Sometimes, there's a constraint-versus-data choice to make for what's a (constraint) premise and what's a (data) target. I tend to pick these to avoid ambiguity (Simon likes to guess the x1 .. xn, but sometimes needs a hint) and to facilitate proof by induction, which is much easier on targets (often the singletons for type level data) than on premises.
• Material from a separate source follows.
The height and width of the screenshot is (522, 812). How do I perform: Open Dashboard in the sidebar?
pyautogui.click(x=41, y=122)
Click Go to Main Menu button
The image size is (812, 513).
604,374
As to deployment, for equations, you can certainly switch to a datatype presentation and break out a case analysis

case dataLemma target1 .. targetl of Refl -> method

and indeed, if you equip yourself with the Dict existential

data Dict (c :: Constraint) :: * where
  Dict :: c => Dict c

you can do a bunch at once

case multiLemma blah blah blah of (Refl, Dict, Dict, Refl) -> method

but the eliminator form is more compact and readable when there is at most one method. Indeed, we can chain multiple lemmas without sliding ever rightward

lemma1 ..   $
...
lemmaj ..   $
method

If you have such an eliminator with two or more cases, I think it's often better to wrap it up as a GADT, so that usage sites helpfully tag each case with a constructor label.

Anyhow, yes, the point is to choose the presentation of the facts which most compactly enables us to extend the reach of GHC's constraint solving machinery so that more stuff just typechecks. If you're in a scrap with Simon, it's often a good strategy to explain yourself to Dimitrios next door.